Selected passage:

#####

He’s still the man. February 6 would have marked the 113th birthday of Ronald Wilson Reagan, and thirty-five years have passed since Ronald Reagan left the White House, but he is still a touchstone for those of us who want to conserve America. On this Presidents’ Day, a new book by one of Reagan’s own appointees is helpful for identifying why Reagan mattered and what his example teaches us.

            The book, Ronald Reagan’s Enduring Principles, is a collection of rewritten essays and reviews published over the last decade by Donald J. Devine, a political scientist who was appointed and confirmed as Director of the Office of Personnel and Management during Reagan’s first term. A movement conservative who believed that American government should not only be limited in scope but also in size, he was labeled by the Washington Post as the “terrible swift sword of the civil service” for his role in reducing the two million jobs in the federal bureaucracy by approximately one hundred thousand. He claimed that title for his own (he was also labeled a “Rasputin” and “the Grinch” by other mainstream media outlets) when he published his 1991 insider account of his time as Reagan’s Terrible Swift Sword: Reforming and Controlling the Federal Bureaucracy. 

            After his time in public service, he returned to teaching political science and serving think tanks such as the Heritage Foundation and, most recently, The Fund for American Studies at which, approaching 87, Devine is still a Senior Scholar. Though his heroic whacking away at our overgrown and out-of-control bureaucracy is a dramatic story, Devine’s theme as a scholar and political thinker has been about a much broader topic, namely the conservative “fusionism” that was promoted by early National Review writer Frank Meyer and defined in this book as “a synthesis of the values of the Western tradition and of the belief in individual freedom.” It was this synthesis that Devine labels Ronald Reagan’s “solution” to the problems of an America that was even in the twentieth century losing its rationality, its spirituality, and the consensus about our history that had bound the nation together.

#####

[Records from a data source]
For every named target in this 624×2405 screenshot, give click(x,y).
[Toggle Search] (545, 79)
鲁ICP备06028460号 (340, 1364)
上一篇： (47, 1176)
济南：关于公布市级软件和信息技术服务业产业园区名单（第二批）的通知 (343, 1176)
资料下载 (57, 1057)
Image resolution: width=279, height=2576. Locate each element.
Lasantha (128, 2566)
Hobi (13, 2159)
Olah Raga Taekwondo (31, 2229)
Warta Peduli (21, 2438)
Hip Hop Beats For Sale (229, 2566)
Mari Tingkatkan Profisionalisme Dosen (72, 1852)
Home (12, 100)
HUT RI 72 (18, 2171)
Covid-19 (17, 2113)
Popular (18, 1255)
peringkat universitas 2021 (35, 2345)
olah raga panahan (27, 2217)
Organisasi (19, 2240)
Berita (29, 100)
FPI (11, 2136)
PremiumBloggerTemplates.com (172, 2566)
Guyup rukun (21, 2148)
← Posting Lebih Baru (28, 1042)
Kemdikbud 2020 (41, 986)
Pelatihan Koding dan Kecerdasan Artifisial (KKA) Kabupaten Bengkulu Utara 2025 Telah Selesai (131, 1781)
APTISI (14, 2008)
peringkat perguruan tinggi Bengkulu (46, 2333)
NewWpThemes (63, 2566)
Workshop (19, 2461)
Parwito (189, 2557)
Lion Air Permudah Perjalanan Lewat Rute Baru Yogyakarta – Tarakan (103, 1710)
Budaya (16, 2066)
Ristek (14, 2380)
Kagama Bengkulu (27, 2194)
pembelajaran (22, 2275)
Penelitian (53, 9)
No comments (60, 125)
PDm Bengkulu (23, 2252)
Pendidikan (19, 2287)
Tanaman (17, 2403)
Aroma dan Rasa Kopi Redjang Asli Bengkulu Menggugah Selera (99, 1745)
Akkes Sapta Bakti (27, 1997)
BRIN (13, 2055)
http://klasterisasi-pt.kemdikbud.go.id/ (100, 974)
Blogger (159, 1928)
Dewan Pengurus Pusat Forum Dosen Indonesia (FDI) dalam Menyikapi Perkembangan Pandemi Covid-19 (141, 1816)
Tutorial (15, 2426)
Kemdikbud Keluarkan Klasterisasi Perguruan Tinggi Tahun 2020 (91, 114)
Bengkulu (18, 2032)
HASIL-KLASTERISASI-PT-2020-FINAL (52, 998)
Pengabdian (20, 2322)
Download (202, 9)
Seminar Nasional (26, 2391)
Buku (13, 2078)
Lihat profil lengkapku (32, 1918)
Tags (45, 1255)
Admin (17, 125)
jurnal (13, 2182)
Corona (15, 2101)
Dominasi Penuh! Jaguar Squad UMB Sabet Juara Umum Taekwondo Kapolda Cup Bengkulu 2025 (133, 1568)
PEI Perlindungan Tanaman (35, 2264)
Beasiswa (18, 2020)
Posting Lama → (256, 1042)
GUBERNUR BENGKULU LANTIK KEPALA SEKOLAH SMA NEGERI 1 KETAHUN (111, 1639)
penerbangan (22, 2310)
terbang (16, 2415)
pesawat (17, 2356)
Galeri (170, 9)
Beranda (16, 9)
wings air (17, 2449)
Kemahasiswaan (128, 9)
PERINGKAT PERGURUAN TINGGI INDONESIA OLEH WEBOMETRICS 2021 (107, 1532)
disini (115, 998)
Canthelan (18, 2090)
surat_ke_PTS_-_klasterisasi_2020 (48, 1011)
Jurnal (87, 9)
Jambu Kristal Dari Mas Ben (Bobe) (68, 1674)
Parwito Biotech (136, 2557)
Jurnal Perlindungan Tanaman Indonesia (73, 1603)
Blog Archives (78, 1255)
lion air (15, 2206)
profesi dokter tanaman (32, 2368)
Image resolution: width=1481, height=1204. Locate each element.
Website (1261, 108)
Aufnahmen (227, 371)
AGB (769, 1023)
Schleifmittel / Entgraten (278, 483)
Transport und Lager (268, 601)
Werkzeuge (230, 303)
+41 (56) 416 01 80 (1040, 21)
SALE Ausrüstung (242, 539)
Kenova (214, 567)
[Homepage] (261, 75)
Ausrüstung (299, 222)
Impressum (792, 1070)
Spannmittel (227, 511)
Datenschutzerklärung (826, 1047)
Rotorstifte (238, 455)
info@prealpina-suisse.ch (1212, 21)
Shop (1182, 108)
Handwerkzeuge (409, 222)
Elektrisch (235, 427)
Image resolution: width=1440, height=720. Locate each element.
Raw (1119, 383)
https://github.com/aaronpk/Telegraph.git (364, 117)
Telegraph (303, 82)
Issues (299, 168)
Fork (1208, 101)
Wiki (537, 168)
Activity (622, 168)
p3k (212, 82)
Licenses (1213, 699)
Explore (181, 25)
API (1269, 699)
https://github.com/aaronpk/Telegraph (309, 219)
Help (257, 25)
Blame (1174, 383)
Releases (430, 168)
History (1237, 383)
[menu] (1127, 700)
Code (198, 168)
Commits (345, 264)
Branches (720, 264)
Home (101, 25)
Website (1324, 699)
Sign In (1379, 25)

#####

Exercise instructions:
#1 Translate this sentence from the review of the Reagan book into Spanish: "On this Presidents’ Day, a new book by one of Reagan’s own appointees is helpful for identifying why Reagan mattered and what his example teaches us."
#2 According to the review of the Reagan book, what label did the Washington Post give Devine?
#3 Using the review of the Reagan book, decide whether each statement agrees with it: (a) Devine was appointed Director of the Office of Personnel and Management during Reagan's second term. (b) The federal bureaucracy's two million jobs were cut by approximately one hundred thousand. (c) Devine is still a Senior Scholar at The Fund for American Studies.

Answers per task:
#1 En este Día de los Presidentes, un nuevo libro de uno de los propios designados de Reagan resulta útil para identificar por qué Reagan fue importante y qué nos enseña su ejemplo.

#2 The Washington Post called him the "terrible swift sword of the civil service."

#3
(a) No: "appointed and confirmed as Director of the Office of Personnel and Management during Reagan’s first term"
(b) Yes: "reducing the two million jobs in the federal bureaucracy by approximately one hundred thousand"
(c) Yes: "The Fund for American Studies at which, approaching 87, Devine is still a Senior Scholar"